Malcolm Gladwell:  I wrote about him years ago and he has since become quite famous because basically before the financial crash he was one of those people saying it’s all going to come down.  He was a guy on Wall Street and he ran a hedge fund and his obsession was with the notion that extreme events are more likely than you think. People on Wall Street all had a kind of expectation of how often there would be a catastrophe; they would say it’s a once in a lifetime event, it’s a once in a thousand year event and they had models built on that probability and Nassim would always say—this was back in 2006—it’s not a one in thousand year event, it’s a one in a 10 year event.

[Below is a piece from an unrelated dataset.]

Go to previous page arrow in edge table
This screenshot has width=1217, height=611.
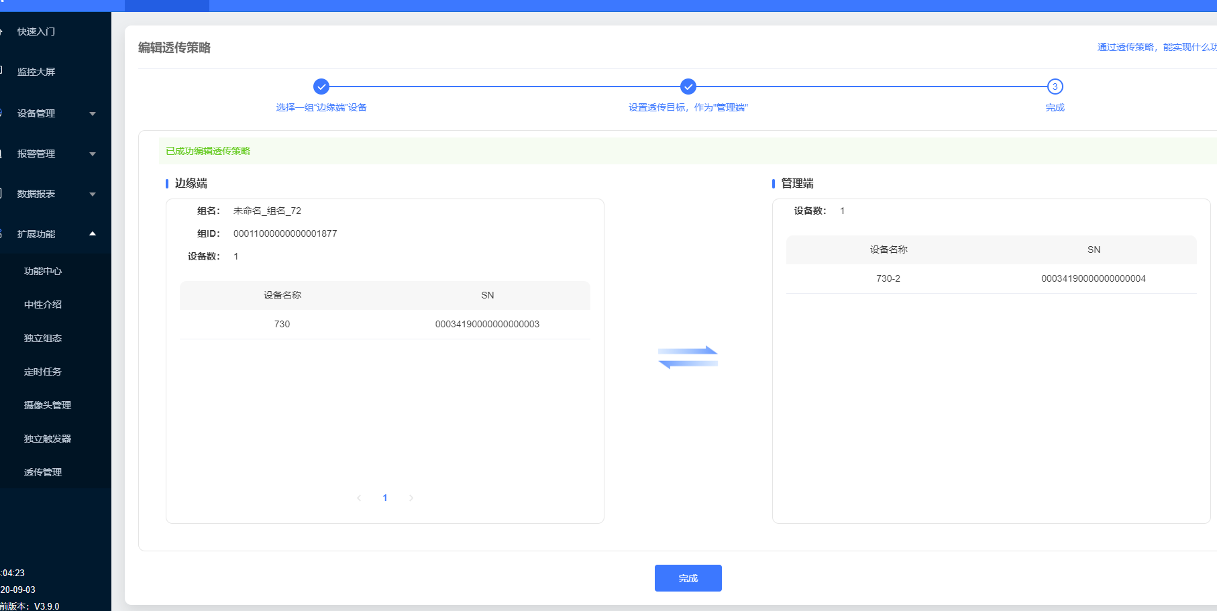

He was very interested in the sort of on a psychological notion: why is it that human beings are so eager to pretend in the face of all evidence to the contrary that catastrophes are infrequent.

This was something that grew out of his personal background.  His family came from Lebanon, a country that was routinely visited by catastrophe over and over again. He'd had some close brush with death from some weird, rare kind of cancer that he should never have gotten. All these things kind of familiarized himself with the notion that catastrophe was common. Out of that he kind of developed a sort of business model for this.  He began to build a hedge fund, which made money when the unlikely happened. On most days, it would lose money and then when there was a market crash it would make hundreds of millions, even billions. Sure enough when the stock market crashed Nassim made some astonishing amount of money for himself and his investors.

He compelled himself to live in the least pleasant of all worlds. 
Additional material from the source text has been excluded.